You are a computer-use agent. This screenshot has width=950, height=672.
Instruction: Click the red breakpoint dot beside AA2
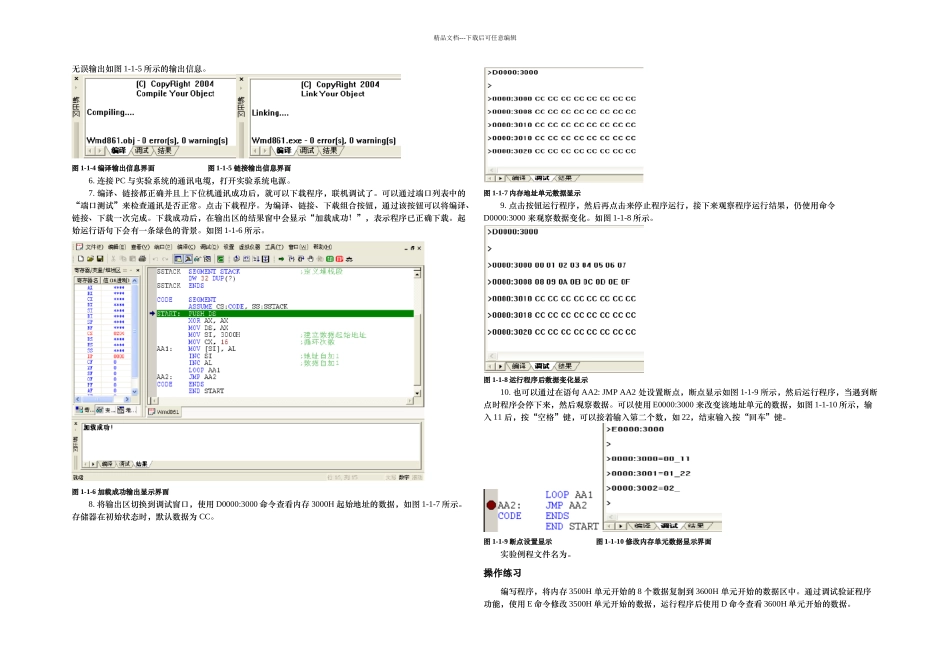(x=490, y=506)
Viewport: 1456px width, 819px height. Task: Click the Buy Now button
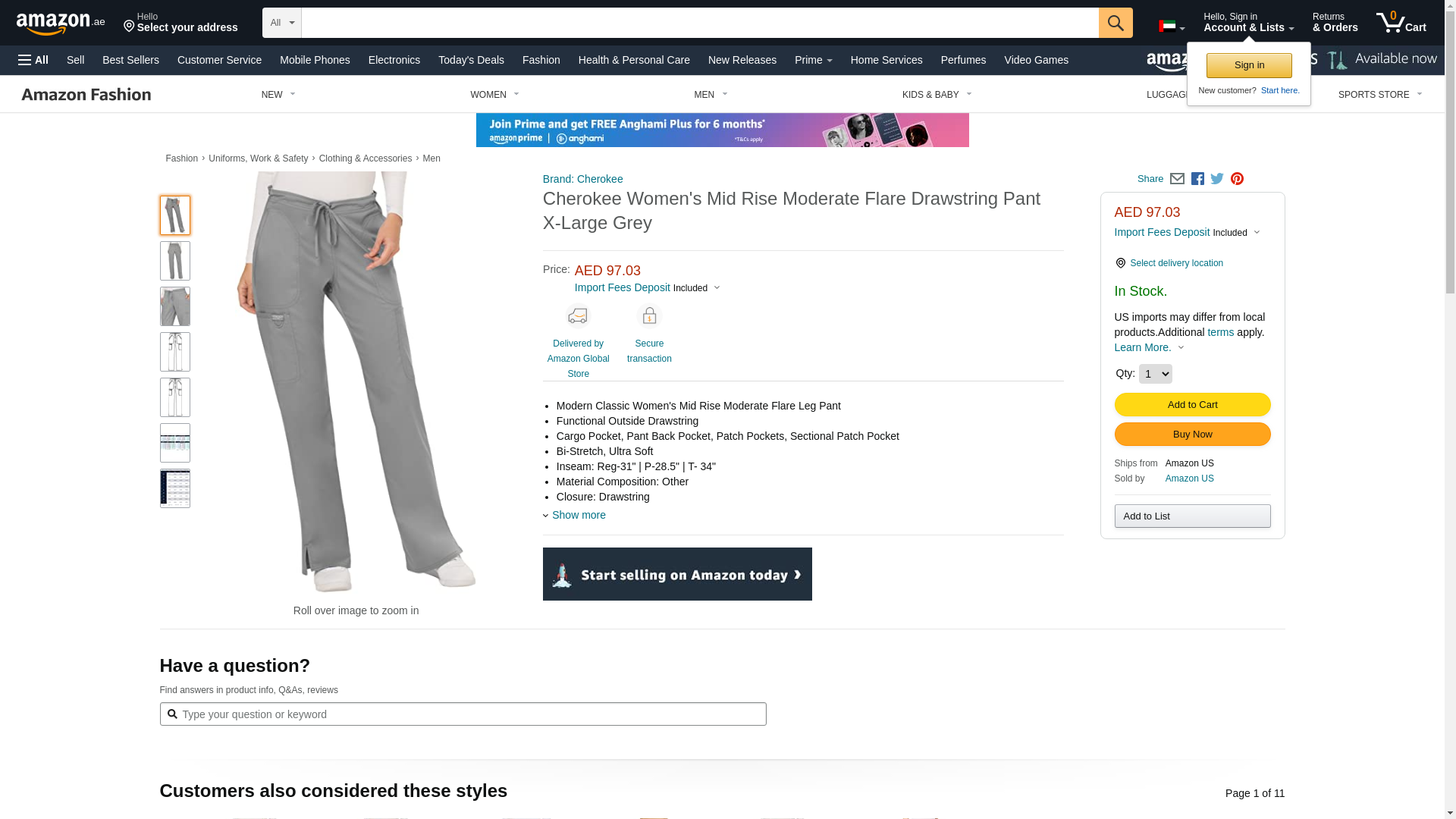1192,434
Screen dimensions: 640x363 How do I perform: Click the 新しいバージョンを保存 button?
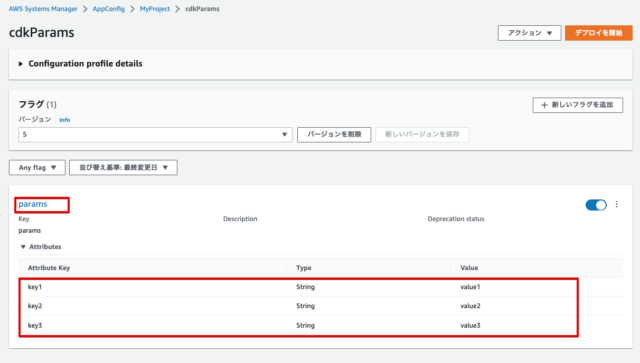422,135
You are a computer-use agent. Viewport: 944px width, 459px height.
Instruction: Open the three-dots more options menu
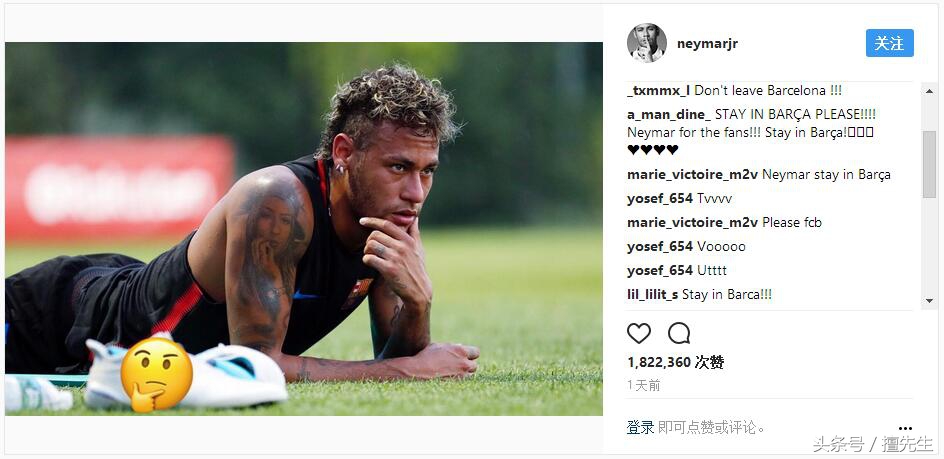click(905, 428)
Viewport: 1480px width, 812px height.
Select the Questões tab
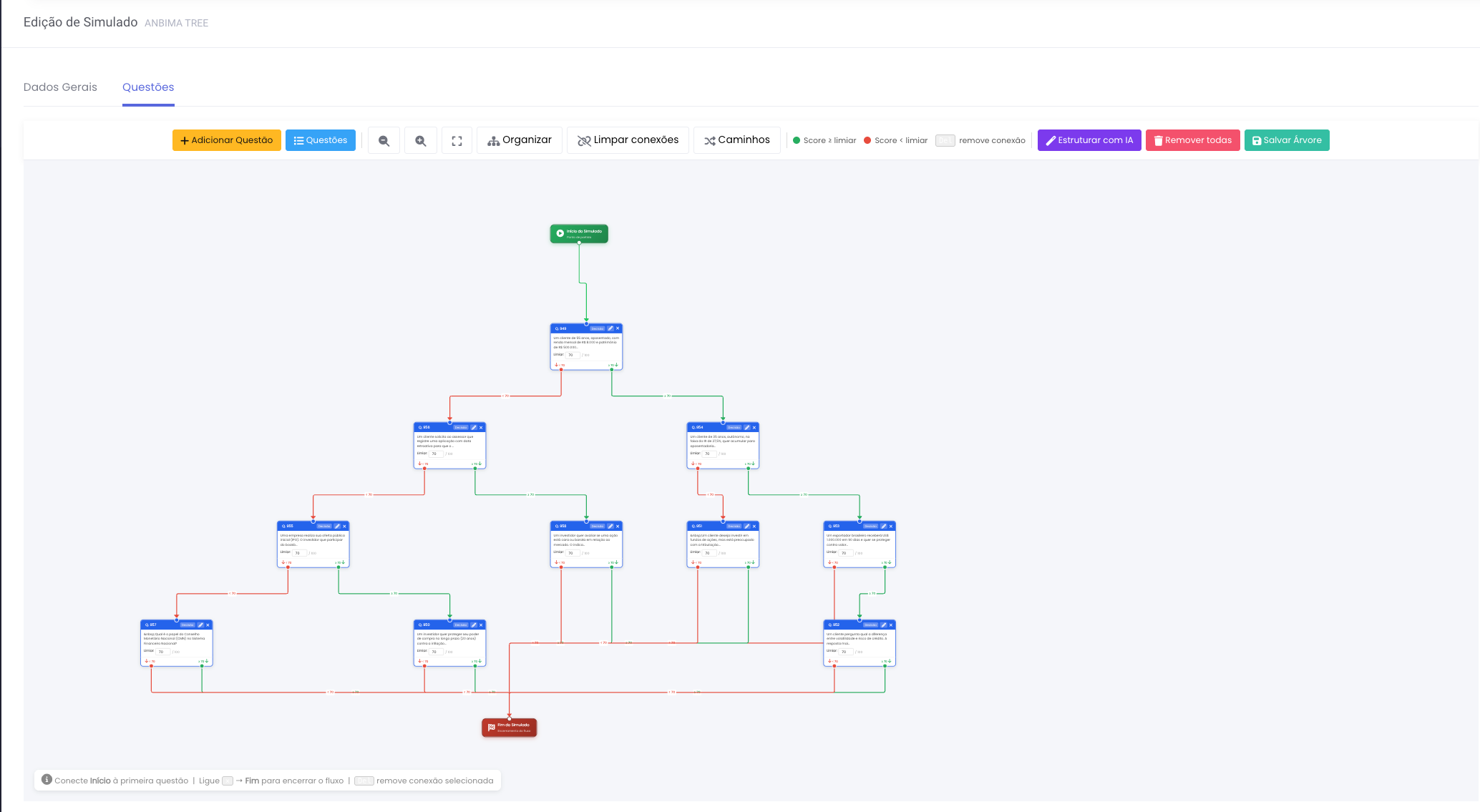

# [What is required]
Gather up the lines containing the word "agent" from these records and copy them.

# [Reply]
You are a computer-use agent. This screenshot has width=950, height=672.
You are a computer-use agent. Viewport: 944px width, 459px height.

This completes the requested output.